Und ein solches Repertoire weckt das Interesse der Klassikfreunde in aller Welt?

Wir haben einfach großen Erfolg mit den Platten. Obwohl es ja scheinbar unbekanntes Repertoire ist, verkauft es sich fantastisch. Auch in Brasilien selbst haben wir ein Label, mit dem wir Aufnahmen machen. Bis zur Zusammenarbeit mit uns haben die damals nur Popmusik produziert. Meist sind das dann live-Mitschnitte, primär vom klassischen Repertoire, also Sinfonien von Beethoven, Brahms, Tschaikowski. Wir machen diese Produktionen ja für unser Publikum in Brasilien, da steht das nicht, brasilianische Musik also, im Mittelpunkt.

Das wirkt ein wenig so, als wenn Sie im Bereich der Klassischen Musik in Brasilien noch Pionierarbeit leisten können und ganz am Anfang beginnen durften.

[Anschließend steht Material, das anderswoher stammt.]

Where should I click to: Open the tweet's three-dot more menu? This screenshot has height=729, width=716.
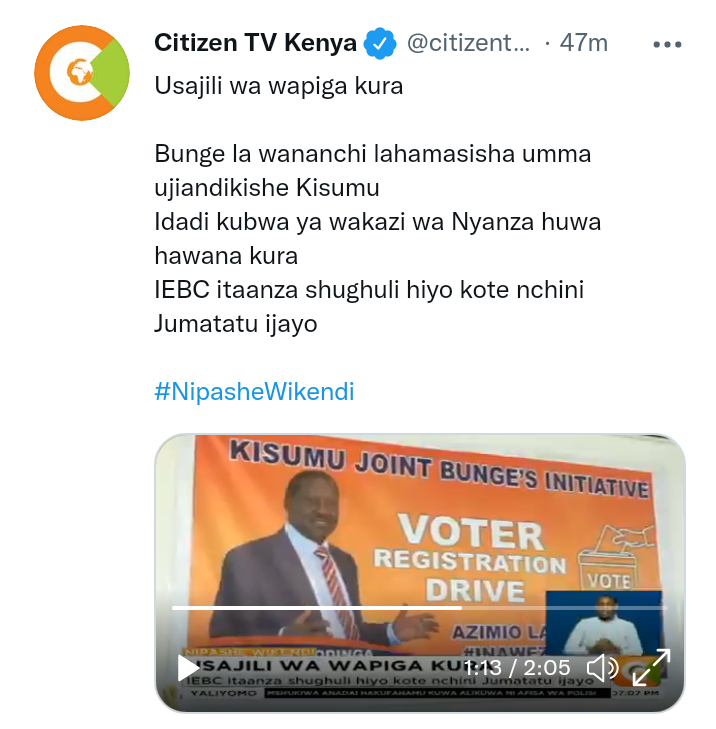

Es liegt dem Orchester viel daran, dass die Menschen uns hören können. Auf CDs ebenso wie live bei Konzerten. Wir reisen sehr viel, machen jetzt gerade unsere zweite große Europa-Tournee, eine dritte ist bereits in Planung. Wir waren zweimal in den USA, im nächsten Jahr geht es nach Fernost. Wenn Sie mich nach dem CD-Markt in Brasilien fragen, dann müsste man sagen, dass es ihn nicht gibt - außer eben für uns. Wir sind das beste Orchester in Lateinamerika, wir haben einen großen Namen dort und die Menschen wollen uns hören. Wir sind ein reisendes Orchester und haben uns so ein Publikum selbst erschaffen, das unsere CDs kaufen möchte.

Diese exponierte Stellung des Ensembles hat zweifellos viel mit der Person John Neschling zu tun. Ihre Eltern stammen aus Österreich und flohen 1938 vor den Nazis. Sie selbst wurden in Brasilien geboren…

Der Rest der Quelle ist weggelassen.